DRAM+: snel, niet vluchtig, en gebouwd in Duitsland?

Wafer

Twee Duitse bedrijven willen samen DRAM+commercialiseren. Dat splinternieuwe niet vluchtige alternatief voor klassieke DRAM kan een niche bedienen, waardoor productie in Europa in theorie financieel haalbaar wordt.

Neumoda en Ferroelectric Memory (FMC) werken samen aan de ontwikkeling, testing en uiteindelijke verkoop van niet vluchtig DRAM-geheugen onder de naam DRAM+. De twee Duitse bedrijven hebben de expliciete ambitie om met de nieuwe technologie de ontwikkeling, maar ook de productie van geheugen naar Duitse fabrieken te brengen.

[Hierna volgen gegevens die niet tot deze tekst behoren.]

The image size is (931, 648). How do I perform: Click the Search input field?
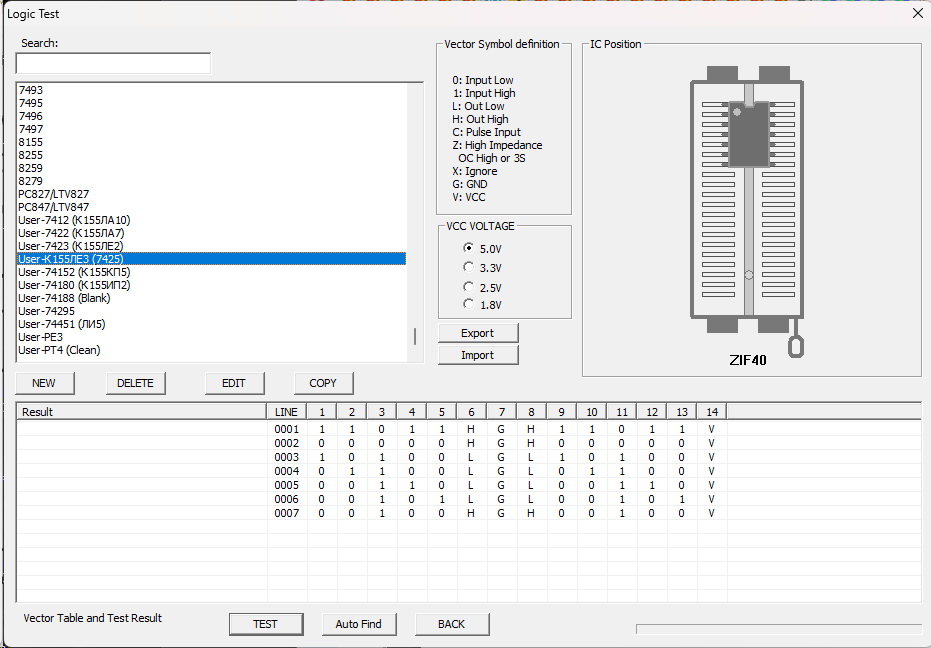pos(113,63)
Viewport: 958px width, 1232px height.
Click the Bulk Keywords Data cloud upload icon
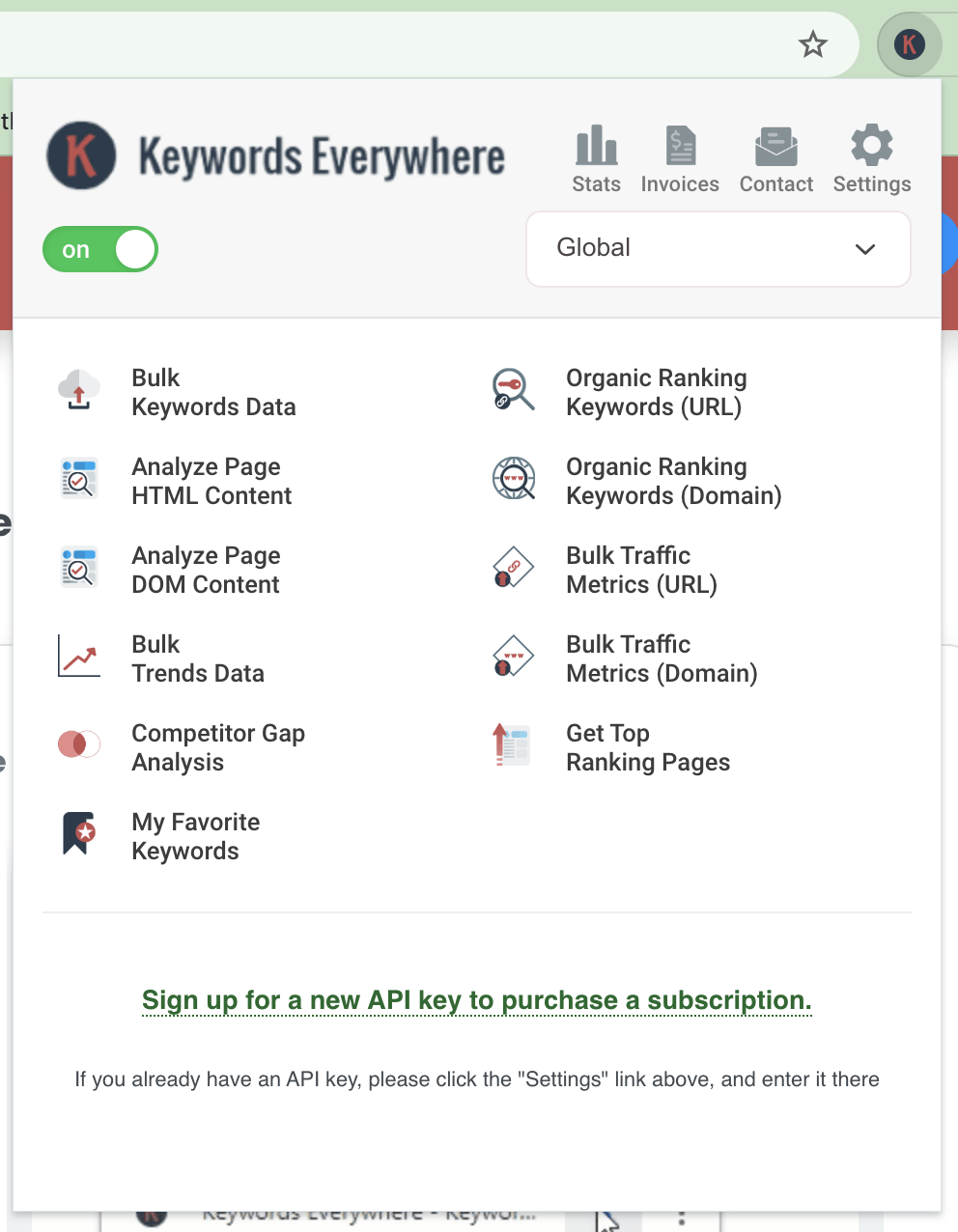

De kern van dat plan is het DRAM+-geheugen. Dat geheugen integreert een nieuwe technologie gebaseerd op ferro-elektrisch hafniumoxide (HfO2). Het HfO2 vervangt de klassieke capacitor in DRAM met een alternatief dat niet vluchtig is, en dus data behoudt bij stroomuitval. Neumoda en FMC integreren de technologie met DRAM, om tot een vorm van geheugen te komen waarbij data behouden blijven (zoals op SSD’s), maar dat toch supersnel is (zoals klassiek RAM).

Innovatie voor capaciteit

Het idee is niet nieuw: zogenaamde FeRAM-technologie met een ferro-elektrische laag bestaat al langer, maar kampt traditioneel met capaciteitsproblemen. Bestaande technologie ondersteunde slechts enkele megabytes aan geheugen. De twee Duitse bedrijven innoveren door de omarming van HfO2. Dat materiaal is schaalbaar en kan geïntegreerd worden in het klassieke DRAM-productieproces. In principe zijn capaciteiten van een gigabyte daarmee mogelijk.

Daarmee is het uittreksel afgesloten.